By Rev. Terri Jane Stewart

This December, I thought I was going to relax a bit and recover from shoulder surgery. This is the first time I have only had responsibilities to incarcerated youth rather than responsibilities to youth and a church. That felt like a time of ease! I would simply be responsible for Sunday evening worship and Christmas morning presence along with photography. 

Easy peasy.

Then one of my volunteers at Echo Glen Children’s Home said, “The youth at Echo aren’t all going to receive gifts from people this year. We should do a gift drive.”

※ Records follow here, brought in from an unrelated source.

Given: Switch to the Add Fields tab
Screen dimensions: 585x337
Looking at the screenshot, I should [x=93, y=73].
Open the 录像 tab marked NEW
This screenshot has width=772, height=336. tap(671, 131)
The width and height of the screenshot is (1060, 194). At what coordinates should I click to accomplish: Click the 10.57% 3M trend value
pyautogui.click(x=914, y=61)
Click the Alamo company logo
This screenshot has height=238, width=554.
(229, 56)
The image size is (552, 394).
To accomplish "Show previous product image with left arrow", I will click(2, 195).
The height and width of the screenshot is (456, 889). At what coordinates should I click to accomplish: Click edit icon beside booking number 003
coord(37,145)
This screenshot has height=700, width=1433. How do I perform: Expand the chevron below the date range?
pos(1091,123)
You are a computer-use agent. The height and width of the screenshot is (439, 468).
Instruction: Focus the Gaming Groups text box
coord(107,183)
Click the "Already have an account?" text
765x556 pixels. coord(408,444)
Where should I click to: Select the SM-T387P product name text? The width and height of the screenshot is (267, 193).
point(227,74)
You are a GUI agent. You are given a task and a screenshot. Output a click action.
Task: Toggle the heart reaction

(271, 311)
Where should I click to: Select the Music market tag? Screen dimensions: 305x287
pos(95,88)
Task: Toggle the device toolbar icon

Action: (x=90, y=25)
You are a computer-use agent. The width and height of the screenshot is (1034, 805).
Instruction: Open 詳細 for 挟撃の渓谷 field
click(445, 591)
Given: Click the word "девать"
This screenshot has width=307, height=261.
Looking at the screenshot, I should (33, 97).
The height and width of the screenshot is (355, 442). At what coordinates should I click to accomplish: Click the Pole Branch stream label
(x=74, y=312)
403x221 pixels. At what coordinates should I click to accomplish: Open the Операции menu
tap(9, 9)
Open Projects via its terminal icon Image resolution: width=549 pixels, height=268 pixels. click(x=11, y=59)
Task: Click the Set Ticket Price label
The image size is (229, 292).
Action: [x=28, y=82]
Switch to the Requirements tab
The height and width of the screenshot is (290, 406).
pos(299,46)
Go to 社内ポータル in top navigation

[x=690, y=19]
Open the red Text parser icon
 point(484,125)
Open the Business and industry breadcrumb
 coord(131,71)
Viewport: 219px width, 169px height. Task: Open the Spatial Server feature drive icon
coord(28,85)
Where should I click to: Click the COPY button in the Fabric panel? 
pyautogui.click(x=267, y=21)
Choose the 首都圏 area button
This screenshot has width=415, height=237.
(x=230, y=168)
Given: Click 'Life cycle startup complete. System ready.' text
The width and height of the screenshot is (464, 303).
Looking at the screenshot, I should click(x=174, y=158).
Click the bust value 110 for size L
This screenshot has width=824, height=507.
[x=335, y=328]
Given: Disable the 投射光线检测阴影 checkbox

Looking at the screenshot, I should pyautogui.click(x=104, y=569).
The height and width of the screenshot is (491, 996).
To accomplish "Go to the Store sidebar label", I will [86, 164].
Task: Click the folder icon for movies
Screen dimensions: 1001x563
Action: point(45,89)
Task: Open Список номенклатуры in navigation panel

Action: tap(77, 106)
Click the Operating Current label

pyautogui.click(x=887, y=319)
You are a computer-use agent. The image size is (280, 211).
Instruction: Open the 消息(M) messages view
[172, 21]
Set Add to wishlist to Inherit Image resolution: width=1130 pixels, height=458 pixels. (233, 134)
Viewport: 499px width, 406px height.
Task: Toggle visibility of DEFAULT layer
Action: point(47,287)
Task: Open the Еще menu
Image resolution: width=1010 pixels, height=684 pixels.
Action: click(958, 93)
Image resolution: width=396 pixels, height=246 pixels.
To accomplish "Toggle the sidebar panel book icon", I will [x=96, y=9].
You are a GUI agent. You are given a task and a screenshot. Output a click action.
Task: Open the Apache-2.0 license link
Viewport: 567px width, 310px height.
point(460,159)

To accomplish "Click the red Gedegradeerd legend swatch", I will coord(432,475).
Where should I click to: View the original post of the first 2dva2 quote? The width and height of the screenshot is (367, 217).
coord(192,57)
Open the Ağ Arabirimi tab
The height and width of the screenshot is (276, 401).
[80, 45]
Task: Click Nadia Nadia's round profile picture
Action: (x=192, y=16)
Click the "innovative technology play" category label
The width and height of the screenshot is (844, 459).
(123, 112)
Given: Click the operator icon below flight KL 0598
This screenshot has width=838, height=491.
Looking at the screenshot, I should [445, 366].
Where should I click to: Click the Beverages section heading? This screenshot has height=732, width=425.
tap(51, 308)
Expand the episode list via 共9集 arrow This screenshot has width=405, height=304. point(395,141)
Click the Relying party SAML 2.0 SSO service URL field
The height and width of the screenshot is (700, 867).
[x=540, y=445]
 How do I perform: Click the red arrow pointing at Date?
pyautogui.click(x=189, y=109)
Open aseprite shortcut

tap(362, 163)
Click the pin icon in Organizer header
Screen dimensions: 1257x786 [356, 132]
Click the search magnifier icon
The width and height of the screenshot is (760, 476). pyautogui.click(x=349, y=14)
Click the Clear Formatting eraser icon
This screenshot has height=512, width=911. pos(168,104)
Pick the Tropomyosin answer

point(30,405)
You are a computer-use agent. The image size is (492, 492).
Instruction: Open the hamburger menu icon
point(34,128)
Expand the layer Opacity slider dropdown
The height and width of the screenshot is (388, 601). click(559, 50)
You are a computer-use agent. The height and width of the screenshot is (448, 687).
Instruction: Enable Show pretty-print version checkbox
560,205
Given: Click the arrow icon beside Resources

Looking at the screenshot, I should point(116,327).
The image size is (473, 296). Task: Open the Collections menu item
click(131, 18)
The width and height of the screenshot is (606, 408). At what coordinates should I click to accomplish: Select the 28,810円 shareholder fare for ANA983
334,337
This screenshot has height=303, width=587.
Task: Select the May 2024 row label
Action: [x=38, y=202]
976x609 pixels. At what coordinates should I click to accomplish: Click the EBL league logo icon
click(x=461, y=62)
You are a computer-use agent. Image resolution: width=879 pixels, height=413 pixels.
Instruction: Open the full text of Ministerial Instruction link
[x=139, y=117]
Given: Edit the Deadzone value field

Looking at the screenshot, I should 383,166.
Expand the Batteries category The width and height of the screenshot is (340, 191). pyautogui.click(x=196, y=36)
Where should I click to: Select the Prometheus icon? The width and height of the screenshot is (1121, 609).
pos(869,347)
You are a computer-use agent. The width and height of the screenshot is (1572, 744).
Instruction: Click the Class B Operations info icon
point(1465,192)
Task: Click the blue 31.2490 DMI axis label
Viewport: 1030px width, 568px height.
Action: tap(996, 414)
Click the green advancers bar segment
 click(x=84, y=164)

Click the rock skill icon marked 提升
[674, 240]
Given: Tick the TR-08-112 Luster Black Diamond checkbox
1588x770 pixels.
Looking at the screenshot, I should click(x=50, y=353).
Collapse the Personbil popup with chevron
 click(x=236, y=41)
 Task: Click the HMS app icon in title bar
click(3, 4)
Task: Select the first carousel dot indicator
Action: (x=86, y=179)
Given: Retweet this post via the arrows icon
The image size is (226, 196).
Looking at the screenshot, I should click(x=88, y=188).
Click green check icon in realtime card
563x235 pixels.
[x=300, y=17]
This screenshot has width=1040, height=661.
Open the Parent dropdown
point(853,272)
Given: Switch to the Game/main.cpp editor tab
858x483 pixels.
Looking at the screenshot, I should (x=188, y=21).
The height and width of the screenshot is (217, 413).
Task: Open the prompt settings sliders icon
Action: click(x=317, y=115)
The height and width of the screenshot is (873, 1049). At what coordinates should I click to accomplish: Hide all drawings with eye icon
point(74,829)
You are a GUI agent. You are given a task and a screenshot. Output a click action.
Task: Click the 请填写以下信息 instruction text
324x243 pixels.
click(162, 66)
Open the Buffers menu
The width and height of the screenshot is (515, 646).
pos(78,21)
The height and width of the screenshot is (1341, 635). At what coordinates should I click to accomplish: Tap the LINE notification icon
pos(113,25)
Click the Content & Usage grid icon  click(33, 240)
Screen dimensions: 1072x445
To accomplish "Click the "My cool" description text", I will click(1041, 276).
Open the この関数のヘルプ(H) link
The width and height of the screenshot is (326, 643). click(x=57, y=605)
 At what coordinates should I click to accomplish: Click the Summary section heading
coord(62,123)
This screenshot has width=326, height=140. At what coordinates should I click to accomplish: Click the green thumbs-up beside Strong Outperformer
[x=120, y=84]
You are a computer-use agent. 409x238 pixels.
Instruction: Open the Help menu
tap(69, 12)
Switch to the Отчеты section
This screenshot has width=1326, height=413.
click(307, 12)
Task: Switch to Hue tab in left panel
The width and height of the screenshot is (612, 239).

My insides shook because gift packets for 60 kids is a challenge when you are starting one month prior to Christmas day. But my volunteer, Alison Takenaka, was confident she could raise 60 packets. I also felt like I could persuade some churches to donate items to the building of the packets.

Then I did a site visit to Naselle Youth Camp and I was saddened. They had just released their previous chaplain and my intern, Cathy Reiter of the Metropolitan Community Church, was the only reliable religious presence on grounds. I asked them if they wanted a Christmas worship service and if they needed gifts for their youth.

The answer was, “YES!”

Volunteer Janiece Jenkins takes Polaroid photos of Santa posing with kids while the youth watch the magic of Polaroids developing.

Well, I went from an easy Advent to one filled with organizing a worship team for Naselle (the closest UM church is in Astoria, OR), and committing to 125 gift packets for youth. That is not the relaxing recovery I envisioned when I scheduled my Dec. 3 surgery!

Leaning into God’s leading is not necessarily easy or comfortable. Do it anyway.

I used social media and personal contacts to recruit teams. I even leveraged information from my district superintendent, Rev. Rich Lang! And the church came through in a big way. The hands, the feet, the noses, the everything…we all worked together to create a Christmas I will never forget. 

Of course the items were raised, but perhaps the most touching moment for me was the Saturday before Christmas when we did the worship service at Naselle. There were about 80 people worshiping together (about 50 youth + volunteers + staff). It was, and I quote a participant, “The most people we have seen in the chapel in 19 years.” Nineteen years!

We prayed, sang, listened, clapped, celebrated, and had communion together. It was amazing. I put the bulk of the message into my friend’s (from Ebenezer African Methodist Episcopal Zion in Seattle) hands. They led the youth expertly under Bro. C. J. Dudley’s dynamic spoken word message. I was tearful. The youth were not tearful, they were excited!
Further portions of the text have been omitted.